Os primeiros habitantes não-índios do Brasil foram exatamente quatro portugueses que ficaram depois que o senhor Pedro Álvares de Gouveia Cabral, capitão-mor da expedição, zarpou daqui rumo às Índias. Dois deles eram degredados que haviam sido mandados embora pelo rei; recusados pelos índios, ficaram na praia aos prantos assistindo os navios se afastarem. Os outros dois eram dois navegadores que fugiram durante a noite - saíram em busca das índias, era o que se comentava.

Logo após o achamento(?), o recém-batizado Brasil teve um dono. O fidalgo Fernão de Noronha, arrendou-o d'El-Rey por 3 anos em 1502, à frente dum consórcio de cristãos-novos. Suas obrigações com o território: explorar o pau-brasil, defender a terra dos espanhóis e franceses, estabelecer uma feitoria e explorar a costa, revertendo um quinto de seu lucro à Sua Majestade. Armador asturiano dono duma rede de comércio com sede em Londres, Fernão ou Fernando atuava como agente dos judeus alemães Fugger, monopolistas de cobre, e liderou a expedição que, em 1503, descobriu a ilha que leva hoje seu nome.

Brasileiros, a propósito, nestes primeiros anos de nossa história, era o nome dado pelos portugueses aos traficantes de pau-brasil.

• Problema
Reproduza, do texto sobre os primeiros anos do Brasil, o trecho que vai de "Logo após o" até "traficantes de pau-brasil.", sem nenhuma alteração.

• Material fornecido

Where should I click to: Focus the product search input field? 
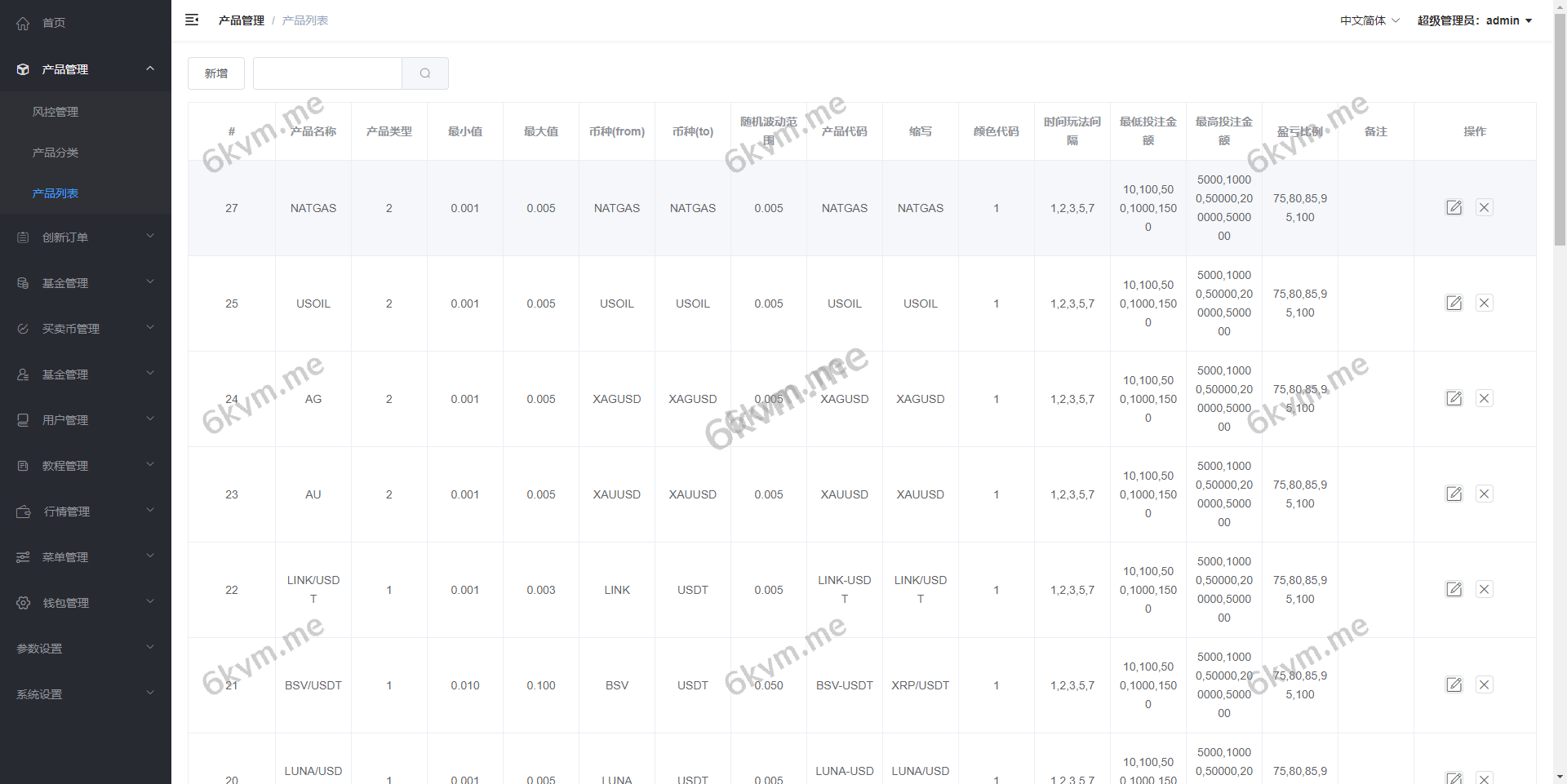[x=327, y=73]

• A resposta
Logo após o achamento(?), o recém-batizado Brasil teve um dono. O fidalgo Fernão de Noronha, arrendou-o d'El-Rey por 3 anos em 1502, à frente dum consórcio de cristãos-novos. Suas obrigações com o território: explorar o pau-brasil, defender a terra dos espanhóis e franceses, estabelecer uma feitoria e explorar a costa, revertendo um quinto de seu lucro à Sua Majestade. Armador asturiano dono duma rede de comércio com sede em Londres, Fernão ou Fernando atuava como agente dos judeus alemães Fugger, monopolistas de cobre, e liderou a expedição que, em 1503, descobriu a ilha que leva hoje seu nome.

Brasileiros, a propósito, nestes primeiros anos de nossa história, era o nome dado pelos portugueses aos traficantes de pau-brasil.